It's hard to find the right pull-quote for it, but I thought the paragraphs
about Libertarians being ignored are true: "I can’t help but think that
efforts to unpack what separates red states from blue states haven’t been
careful to differentiate between conservatives and libertarians. Venn diagrams
of voters generally categorize voters as Republicans and Democrats or liberals
and conservatives. But as is becoming increasingly apparent, the cool-headed
libertarian in my classroom who’s willing to sacrifice his mother for the
greater good doesn’t fit neatly into any of these circles."
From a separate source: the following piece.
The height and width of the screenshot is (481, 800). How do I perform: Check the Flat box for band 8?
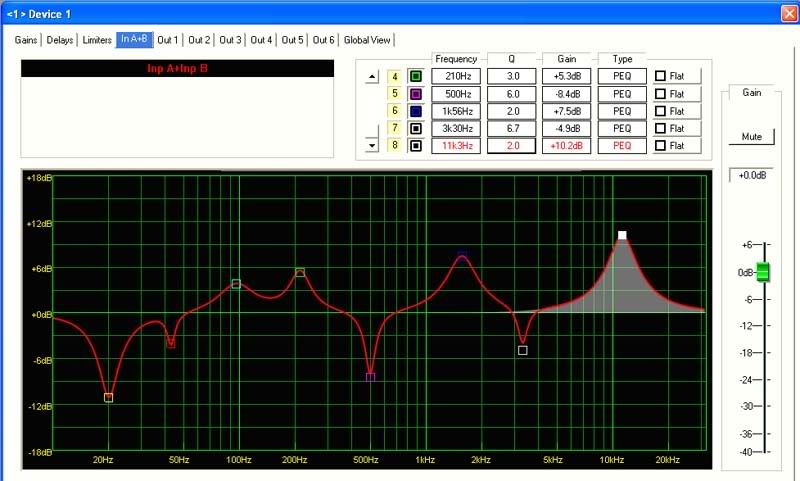point(660,146)
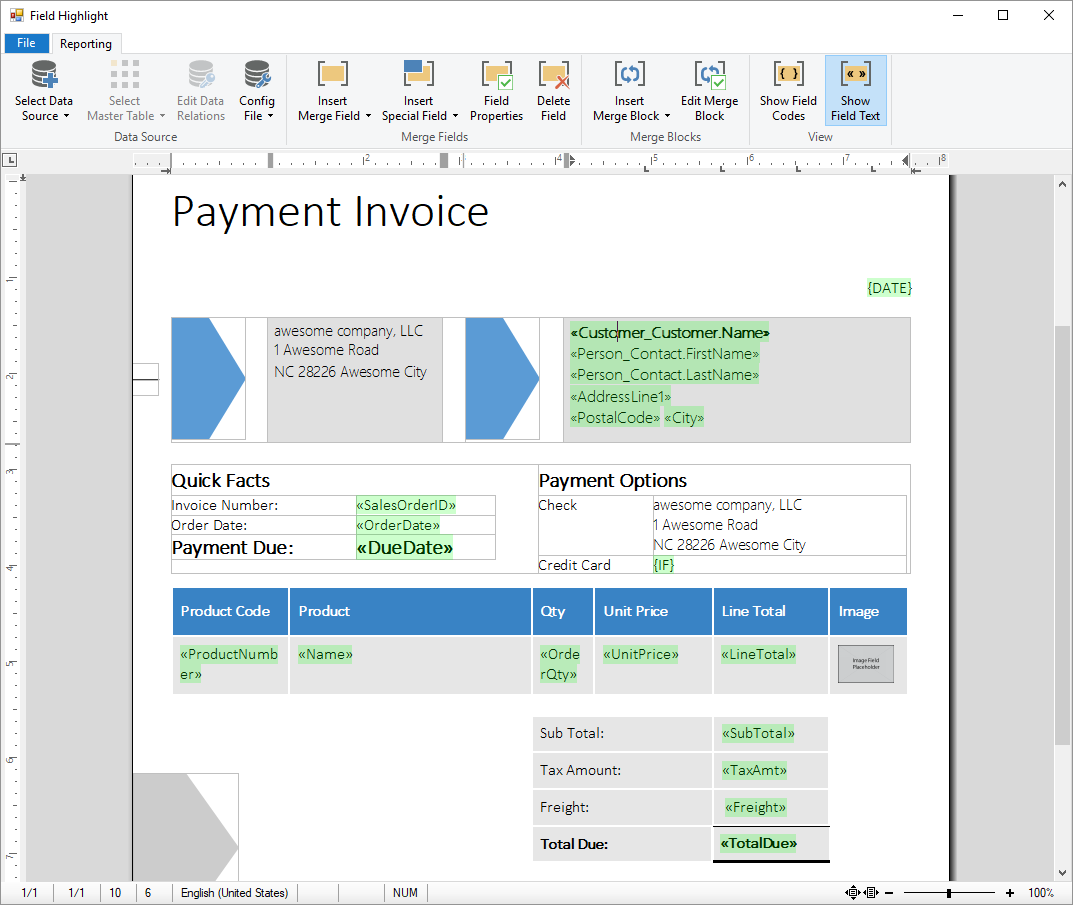Click the ruler tab alignment selector
The image size is (1073, 905).
tap(10, 160)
I thought the comment about the framing of the gun control argument was good:
"Imagine a gun control debate that avoided an argument over the value and
necessity of guns, but instead was framed around how to protect civil
liberties and limit gun violence without excessive governmental involvement.
Imagine if care were taken to frame the discussion not as outsiders trying to
impose their will on people whose culture they did not understand, but rather
as one among people with a shared interest in protecting the safety of their
children. My suspicion is a conversation like that would reveal useful common
ground."

And I thought the comment on the abortion debate was apt: "I’ve also come to
believe that if liberals started from the premise that the pro-life position
is a legitimate argument that comes from love not hate, the tenor of the
conversation about choice would be quite different. For if one were inclined
to search for consensus rather than difference—to listen with curiosity rather
than judgment—it’s possible to see far broader agreement on abortion in
America than is commonly allowed."

To the extent that there is a conclusion, I think it's an argument that
philosophy (and a liberal arts education) can be a useful in promoting
understanding and resolving conflict: "We teach people that it’s impolite to
discuss religion and politics in public. It’s wrong. We need to teach people
how to discuss religion and politics. ... Instead of concerning ourselves with
ensuring safe spaces for students, we need to create more spaces in which
constructive conflict can occur. Trust me, no one will get hurt. Even in a
classroom with divergent points of view on hot-button political issues, no one
at App said anything racist or bullying. ... We can teach people to
distinguish unreasonable arguments from reasonable arguments with which they
disagree and, where differences are unresolvable, how to disagree reasonably."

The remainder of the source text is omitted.